Networks in the climate system: novel approach by young scientist awarded

12/10/2013 - For his pioneering research on complex networks in our climate system a young scientist of the Potsdam Institute for Climate Impact Research (PIK) received a prestigious prize. He was awarded by the American Geophysical Union (AGU) at a meeting in San Francisco attended by more than 22,000 earth and space scientists this week. By applying mathematical analysis to, for instance, data from drills in the deep-sea, he detected how shifts in African climate some million years ago influenced the fate of modern man’s ancestors.
Networks in the climate system: novel approach by young scientist awarded

“The Donald L. Turcotte Award is presented to Jonathan Donges for his original contributions to ‘recurrence network theory’ and its application to climate evolution," says Shaun Lovejoy, president of the AGU’s Nonlinear Focus Group and a professor at McGill University in Canada. The prize was established to recognize an outstanding dissertation by a recent graduate. ‘Recurrence theory’ is the study of recurring states of a complex system such as repetitive weather patterns in the Earth's atmosphere. By investigating the network structure of these recurrences, it is possible to detect abrupt shifts in climate variability.

"It is rare that one can say a PhD-thesis laid the foundations for a truly novel and most important scientific approach, but this is the case with Jonathan Donges' work," says Jürgen Kurths, co-chair of PIK's research domain Transdisciplinary Concepts and Methods. He is a professor at Humboldt University Berlin and was the supervisor of the awarded thesis. "This is an amazing piece of research, pioneering in the field of interacting network analysis in the climate system and beyond. It emerges from the work within our team that focuses on complex systems, and I feel grateful that we succeeded to provide an environment that fosters such outstanding scientific creativity and innovative thinking."

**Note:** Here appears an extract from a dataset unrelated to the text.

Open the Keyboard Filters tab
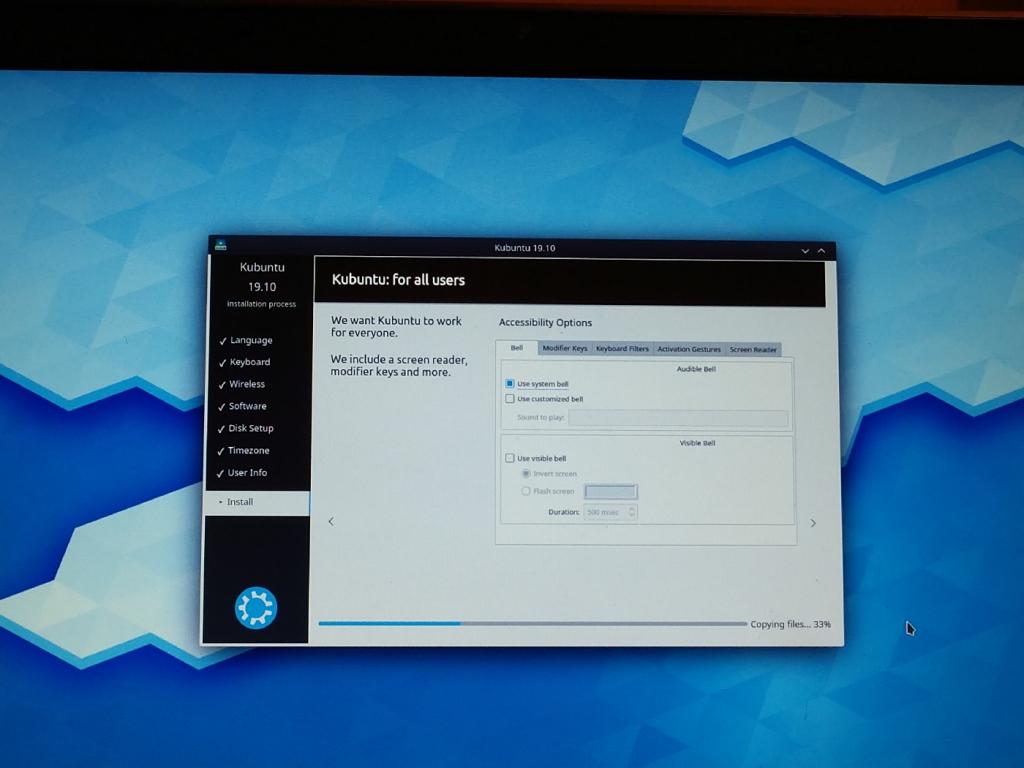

Donges himself says that he feels deeply honoured by the award. “It is a recognition for applying high-end statistical methods to tackle real-world problems,” he says. “We try to identify the mechanisms behind so-called tipping points in the climate system and unravel their complex interactions – not just in the past, but also in our present and future.” Under unabated climate change, this might be of critical relevance. Relatively abrupt and potentially irreversible changes in the world’s major ocean currents or monsoon patterns, for instance, could have devastating impacts on humanity.